FIG. 2 is a plan view of the backlight device shown in FIG. 1. The periphery of the backlight device is covered by the frame 17, and the diffusion plate 14 is exposed inside the frame 17. A light introduced from the fluorescent tubes 11 into the light-guiding plate 13 is emitted from the diffusion plate 14 at a uniform illumination intensity. The liquid crystal panel is illuminated from the backside by this light.
FIG. 3 is an enlarged cross-sectional view taken along a line III-III in FIG. 2. As shown in FIG. 3, the light-guiding plate 13 is accommodated in the backside cover 16. The reflector 12 is arranged along and near the side surface of the light-guiding plate 13. The light-guiding plate 13 and the reflectors 12 are held in a state where they are sandwiched between the frame 17 and the backside cover 16.
According to the above-mentioned arrangement structure, if an air gap between the light-guiding plate and each reflector 12 is reduced due to a thermal expansion of the light-guiding plate 13 and when a shock is applied to the backlight device, it is possible that the light-guiding plate 13 contacts with the fluorescent tubes 11 in the reflectors 12. In a worst case, the fluorescent tubes 11, which are made of glass tubes, may be damaged due to the contact with the light-guiding plate 13.
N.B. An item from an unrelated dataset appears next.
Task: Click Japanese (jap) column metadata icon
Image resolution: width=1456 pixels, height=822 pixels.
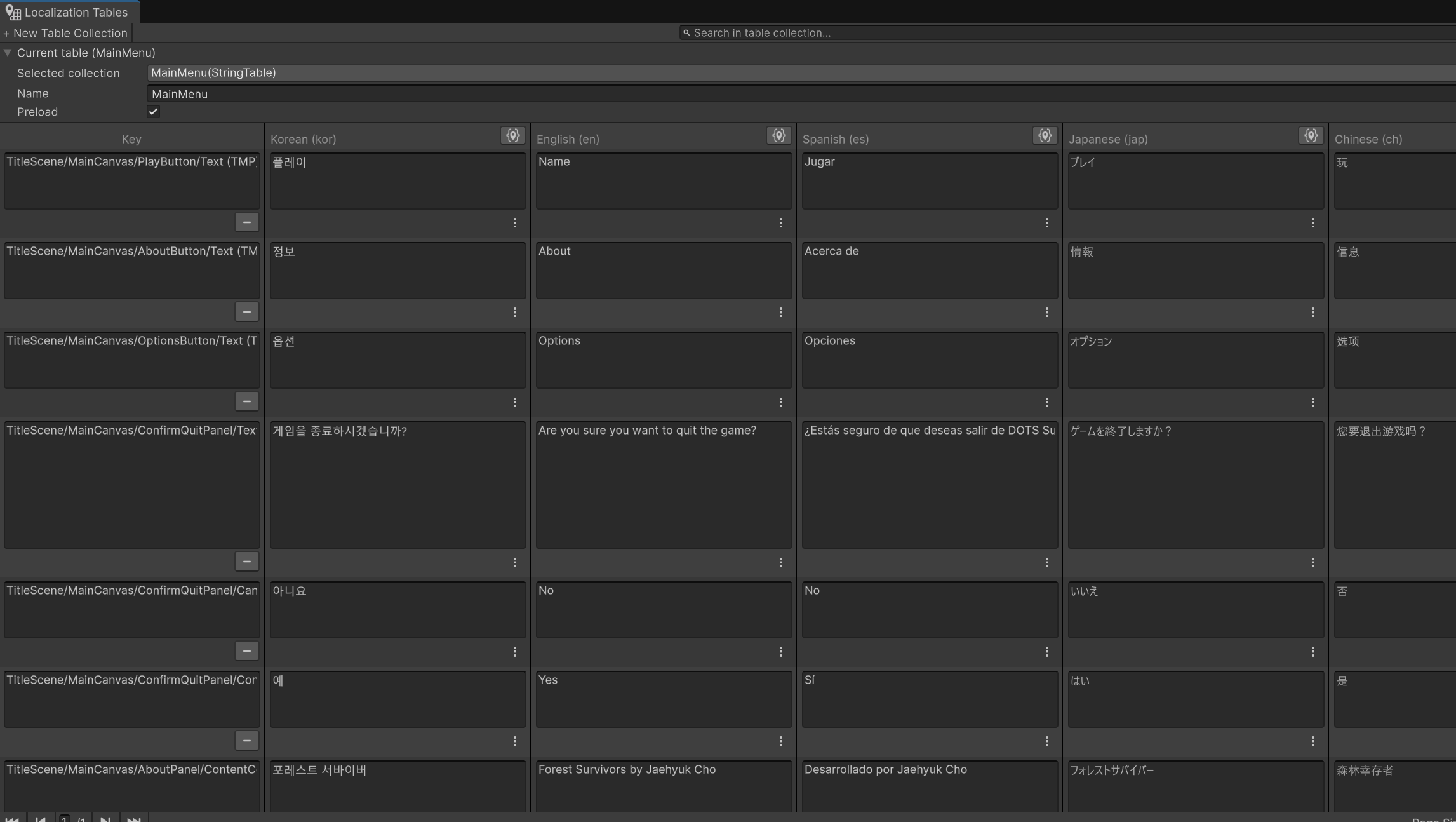Action: (1311, 135)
In order to prevent such a problem, it is considered to form a structure in which an opening part of each reflector 12 facing the light-guiding plate 13 is made smaller than the side surface of the light-guiding plate 13. That is, a size of the opening part of the reflector 12 is set so that the light-guiding plate 13 does not contact with the fluorescent tubes 11 by bringing the light-guiding plate 13 into contact with a rim of the reflector 12.
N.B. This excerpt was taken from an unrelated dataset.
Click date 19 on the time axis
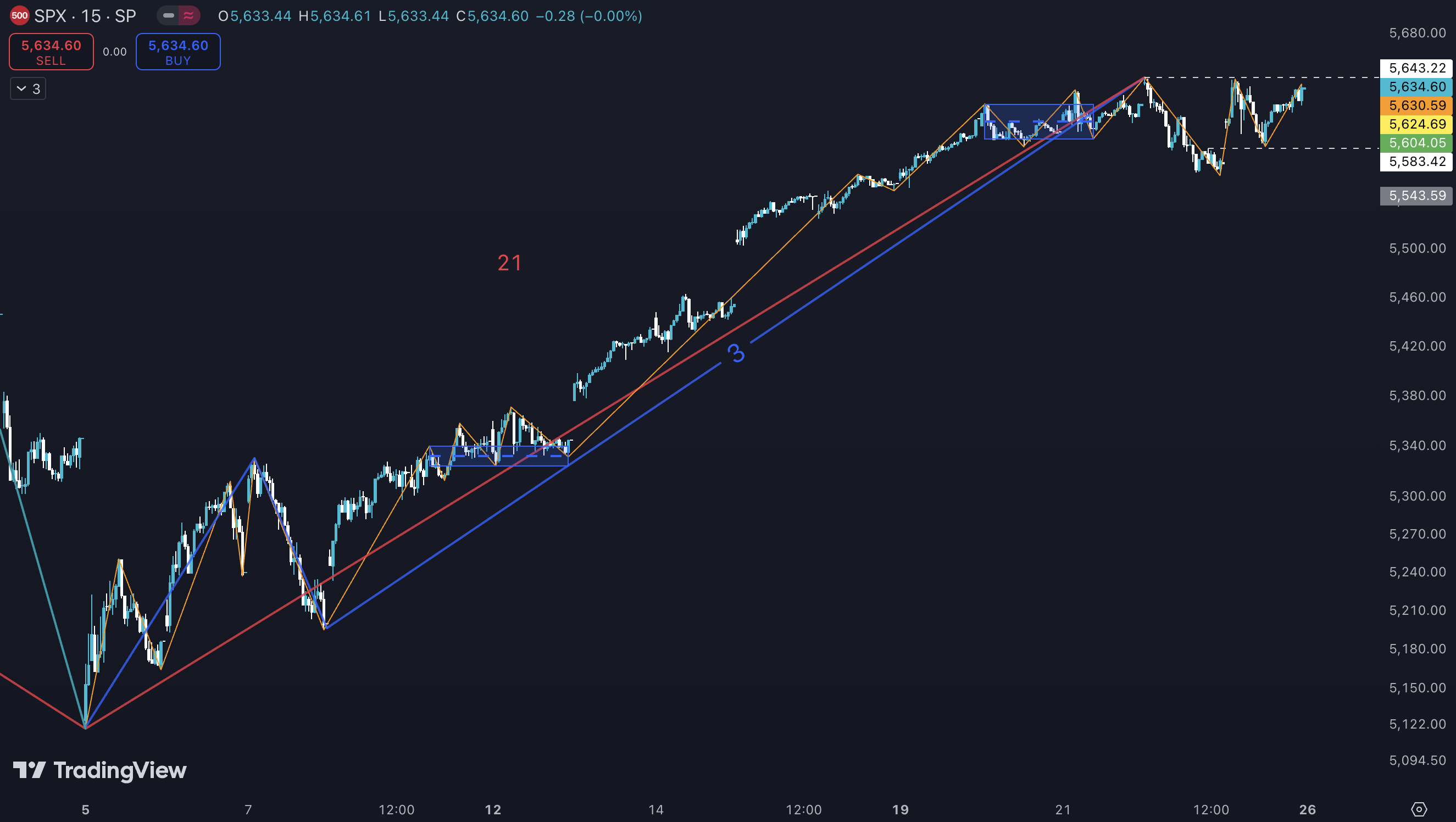Screen dimensions: 1456x822 coord(900,809)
Thus, there is suggested a structure to fix the reflector itself relative to the light-guiding plate. That is, a groove is formed on a surface of the light-guiding plate near the side surface thereof so as to couple the light-guiding plate and the reflector by bringing the rim of the reflector into engagement with the groove so as to maintain the positional relationship between the light-guiding plate and the reflector always constant (for example, refer to Patent Document 1). Alternatively, a step is made on an end part of the reflector facing the light-guiding plate so as to form a structure in which the reflector covers the light-guiding plate over the portion of the step.
Patent Document 1: Japanese Laid-Open Patent Application No. 7-287228
Patent Document 2: Japanese Laid-Open Patent Application No. 9-189911
As mentioned above, according to the structure which maintains a distance between the reflector and the light-guiding plate constant by bringing the reflector and the light-guiding plate into engagement with each other, there is no possibility that the light-guiding plate contacts with the fluorescent tubes in the reflector, which can prevent the fluorescent tubes from damaging.
However, if such a structure is made, an area of the opening part, through which the light introduced from the reflector into the light-guiding plate passes, is reduced, which may generate a problem that a luminance is greatly reduced. That is, in the structure disclosed in Patent Document 1, since the groove is formed on the light-guiding plate so as to insert a rim of the reflector into the groove, an area of the light-guiding plate through which a light passes is reduced due to the groove, which results in a reduction in the luminance. Additionally, also in the structure disclosed in Patent Document D2, the area of the opening part is reduced by an area corresponding to the steps provided on the end part of the reflector, which results in a reduction in the luminance.